**AIM OF THE TASK**: Reproduce word for word the portion of the account of back pain and a Thai massage below that runs from "It’s been a" up to and including "is the muscles!)".

**SOURCE DOCUMENT**:
┄┄┄┄┄┄┄┄┄┄
It’s been a day and a half of muscle relaxers and ibuprofen. It’s been Youtubing Yoga poses for the upper back in a desperate attempt to return to a realm of life without excruciating pain. Turning my entire upper body to look both ways for traffic, I resemble that too-built no-necked linebacker from every high school. (All that’s missing is the muscles!)

And then there came salvation. I remembered that I had a voucher for a massage. A Thai massage. This morning, I waddled into my bedroom and found it. The voucher was in an envelope with some brochures and I scanned the joyous, comfortable, relaxed faces of the people enjoying the massage delectibilities peculiar to the Thai people. I made the call. Almost immediately, I felt better.

Until now, the extent of my Thai massage knowledge and experience has been from questionable videos on the internet, and a ten-minute foot massage ten years ago. I have had other kinds of massages, and they have all been pleasant. Perhaps this is because I have gone for massages only for simple pampering or to relieve some mild-to-medium soreness.
┄┄┄┄┄┄┄┄┄┄
**PROVIDED INFORMATION**:
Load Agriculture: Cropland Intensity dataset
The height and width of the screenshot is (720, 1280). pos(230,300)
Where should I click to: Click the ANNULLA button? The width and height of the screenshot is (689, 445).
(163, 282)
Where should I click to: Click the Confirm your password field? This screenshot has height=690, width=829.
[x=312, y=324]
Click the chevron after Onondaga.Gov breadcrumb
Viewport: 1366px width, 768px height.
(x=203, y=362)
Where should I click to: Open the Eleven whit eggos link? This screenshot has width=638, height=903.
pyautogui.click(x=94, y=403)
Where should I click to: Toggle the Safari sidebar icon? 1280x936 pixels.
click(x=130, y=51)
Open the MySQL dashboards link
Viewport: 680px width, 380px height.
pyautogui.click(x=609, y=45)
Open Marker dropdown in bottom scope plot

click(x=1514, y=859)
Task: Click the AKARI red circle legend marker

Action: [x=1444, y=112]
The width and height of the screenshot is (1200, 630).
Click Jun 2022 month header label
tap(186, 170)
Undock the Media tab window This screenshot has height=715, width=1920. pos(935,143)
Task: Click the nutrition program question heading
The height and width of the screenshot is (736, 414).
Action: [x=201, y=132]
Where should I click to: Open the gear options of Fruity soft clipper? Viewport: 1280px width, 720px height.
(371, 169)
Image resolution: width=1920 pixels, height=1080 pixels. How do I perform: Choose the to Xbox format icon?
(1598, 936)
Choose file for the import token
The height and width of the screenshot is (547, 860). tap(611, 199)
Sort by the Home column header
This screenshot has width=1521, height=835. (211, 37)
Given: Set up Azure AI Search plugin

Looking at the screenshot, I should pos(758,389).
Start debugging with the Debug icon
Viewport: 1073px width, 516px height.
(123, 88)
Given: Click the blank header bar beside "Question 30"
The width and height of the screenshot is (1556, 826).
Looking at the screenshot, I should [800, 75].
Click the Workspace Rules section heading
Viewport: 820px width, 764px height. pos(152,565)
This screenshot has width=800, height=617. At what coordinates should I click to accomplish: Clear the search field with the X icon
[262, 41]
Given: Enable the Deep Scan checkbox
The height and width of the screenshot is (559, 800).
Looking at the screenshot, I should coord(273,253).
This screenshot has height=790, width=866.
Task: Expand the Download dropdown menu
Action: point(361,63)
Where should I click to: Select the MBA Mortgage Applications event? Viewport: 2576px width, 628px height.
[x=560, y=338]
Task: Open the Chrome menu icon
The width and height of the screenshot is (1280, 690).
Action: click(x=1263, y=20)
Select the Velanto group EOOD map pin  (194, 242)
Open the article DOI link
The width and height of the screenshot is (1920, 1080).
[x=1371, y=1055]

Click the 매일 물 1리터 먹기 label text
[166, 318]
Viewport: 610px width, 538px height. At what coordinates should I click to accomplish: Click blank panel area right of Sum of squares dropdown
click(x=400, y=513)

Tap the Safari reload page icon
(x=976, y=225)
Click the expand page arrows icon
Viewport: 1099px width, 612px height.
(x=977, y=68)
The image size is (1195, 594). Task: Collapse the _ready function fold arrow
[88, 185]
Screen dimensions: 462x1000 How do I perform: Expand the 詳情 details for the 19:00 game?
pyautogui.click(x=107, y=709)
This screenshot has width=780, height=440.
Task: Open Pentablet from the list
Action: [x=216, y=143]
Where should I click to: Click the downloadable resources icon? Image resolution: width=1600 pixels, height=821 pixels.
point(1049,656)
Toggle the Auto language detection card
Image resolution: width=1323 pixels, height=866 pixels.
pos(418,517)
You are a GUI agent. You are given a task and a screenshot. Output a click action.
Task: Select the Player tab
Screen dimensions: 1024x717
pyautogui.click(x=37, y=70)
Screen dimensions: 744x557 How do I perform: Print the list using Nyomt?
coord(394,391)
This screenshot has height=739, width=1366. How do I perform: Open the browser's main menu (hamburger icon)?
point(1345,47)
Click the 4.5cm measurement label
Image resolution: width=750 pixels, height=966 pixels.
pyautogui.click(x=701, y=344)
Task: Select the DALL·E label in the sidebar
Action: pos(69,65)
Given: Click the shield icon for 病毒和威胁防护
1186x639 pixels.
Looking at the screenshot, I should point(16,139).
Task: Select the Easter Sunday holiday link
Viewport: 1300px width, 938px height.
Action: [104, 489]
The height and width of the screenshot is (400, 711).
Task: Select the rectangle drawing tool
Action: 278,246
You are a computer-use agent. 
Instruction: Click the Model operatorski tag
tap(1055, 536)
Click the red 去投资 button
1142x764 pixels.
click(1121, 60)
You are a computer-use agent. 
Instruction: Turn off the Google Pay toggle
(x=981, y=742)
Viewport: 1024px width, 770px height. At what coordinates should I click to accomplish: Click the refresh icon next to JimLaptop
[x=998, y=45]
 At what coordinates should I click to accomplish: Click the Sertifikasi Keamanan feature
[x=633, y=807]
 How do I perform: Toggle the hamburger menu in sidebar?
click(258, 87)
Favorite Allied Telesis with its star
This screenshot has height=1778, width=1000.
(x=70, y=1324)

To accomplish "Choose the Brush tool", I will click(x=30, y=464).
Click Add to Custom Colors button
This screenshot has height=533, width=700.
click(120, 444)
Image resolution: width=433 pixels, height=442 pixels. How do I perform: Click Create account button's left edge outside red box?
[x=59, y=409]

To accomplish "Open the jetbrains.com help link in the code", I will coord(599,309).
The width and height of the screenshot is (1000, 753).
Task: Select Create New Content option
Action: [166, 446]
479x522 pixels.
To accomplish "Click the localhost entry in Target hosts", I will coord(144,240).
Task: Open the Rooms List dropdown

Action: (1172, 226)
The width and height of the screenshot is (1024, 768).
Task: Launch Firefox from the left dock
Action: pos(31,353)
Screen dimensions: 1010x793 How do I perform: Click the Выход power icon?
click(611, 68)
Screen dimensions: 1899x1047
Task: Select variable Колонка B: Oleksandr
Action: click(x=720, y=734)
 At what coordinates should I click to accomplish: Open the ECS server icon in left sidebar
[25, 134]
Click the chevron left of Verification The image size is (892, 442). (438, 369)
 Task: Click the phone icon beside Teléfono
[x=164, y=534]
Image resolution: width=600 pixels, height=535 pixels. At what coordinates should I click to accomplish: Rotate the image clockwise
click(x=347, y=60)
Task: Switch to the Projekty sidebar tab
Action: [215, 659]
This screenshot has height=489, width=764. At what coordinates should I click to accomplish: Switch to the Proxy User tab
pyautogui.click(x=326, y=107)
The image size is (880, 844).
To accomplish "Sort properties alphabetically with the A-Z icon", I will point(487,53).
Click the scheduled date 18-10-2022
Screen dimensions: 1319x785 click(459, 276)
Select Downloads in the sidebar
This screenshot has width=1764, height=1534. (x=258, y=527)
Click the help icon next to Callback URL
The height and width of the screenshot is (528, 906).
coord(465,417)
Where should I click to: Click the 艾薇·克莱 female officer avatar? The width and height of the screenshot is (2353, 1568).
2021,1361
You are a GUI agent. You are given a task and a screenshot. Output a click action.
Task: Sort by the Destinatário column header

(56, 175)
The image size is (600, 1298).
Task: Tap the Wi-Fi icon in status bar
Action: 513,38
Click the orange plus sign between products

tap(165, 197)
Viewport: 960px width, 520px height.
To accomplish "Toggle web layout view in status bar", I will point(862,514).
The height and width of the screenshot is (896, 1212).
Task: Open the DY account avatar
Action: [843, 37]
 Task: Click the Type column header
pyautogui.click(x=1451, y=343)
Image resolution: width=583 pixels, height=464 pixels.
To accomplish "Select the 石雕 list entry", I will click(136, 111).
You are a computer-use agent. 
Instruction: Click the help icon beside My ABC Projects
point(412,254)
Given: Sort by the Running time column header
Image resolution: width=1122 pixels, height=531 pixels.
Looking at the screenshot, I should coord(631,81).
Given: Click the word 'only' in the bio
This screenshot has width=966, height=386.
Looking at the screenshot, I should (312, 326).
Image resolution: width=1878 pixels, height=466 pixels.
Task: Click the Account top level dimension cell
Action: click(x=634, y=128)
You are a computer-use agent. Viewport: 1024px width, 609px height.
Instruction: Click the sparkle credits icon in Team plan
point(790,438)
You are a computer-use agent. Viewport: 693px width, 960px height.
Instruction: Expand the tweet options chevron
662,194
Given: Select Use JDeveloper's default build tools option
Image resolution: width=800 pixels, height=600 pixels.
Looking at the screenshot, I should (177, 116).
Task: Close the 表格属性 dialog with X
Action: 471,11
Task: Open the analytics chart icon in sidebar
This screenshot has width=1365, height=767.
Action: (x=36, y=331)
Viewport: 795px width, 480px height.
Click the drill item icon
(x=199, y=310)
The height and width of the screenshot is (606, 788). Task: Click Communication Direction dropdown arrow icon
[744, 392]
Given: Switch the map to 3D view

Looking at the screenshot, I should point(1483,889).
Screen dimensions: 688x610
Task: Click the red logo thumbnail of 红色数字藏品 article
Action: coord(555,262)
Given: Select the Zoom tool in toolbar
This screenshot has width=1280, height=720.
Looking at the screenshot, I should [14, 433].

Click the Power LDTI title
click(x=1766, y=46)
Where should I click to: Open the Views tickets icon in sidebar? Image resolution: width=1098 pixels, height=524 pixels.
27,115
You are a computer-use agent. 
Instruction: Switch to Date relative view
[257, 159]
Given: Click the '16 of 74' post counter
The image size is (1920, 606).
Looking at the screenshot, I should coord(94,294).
┄┄┄┄┄┄┄┄┄┄
**RESPONSE BELOW**:
It’s been a day and a half of muscle relaxers and ibuprofen. It’s been Youtubing Yoga poses for the upper back in a desperate attempt to return to a realm of life without excruciating pain. Turning my entire upper body to look both ways for traffic, I resemble that too-built no-necked linebacker from every high school. (All that’s missing is the muscles!)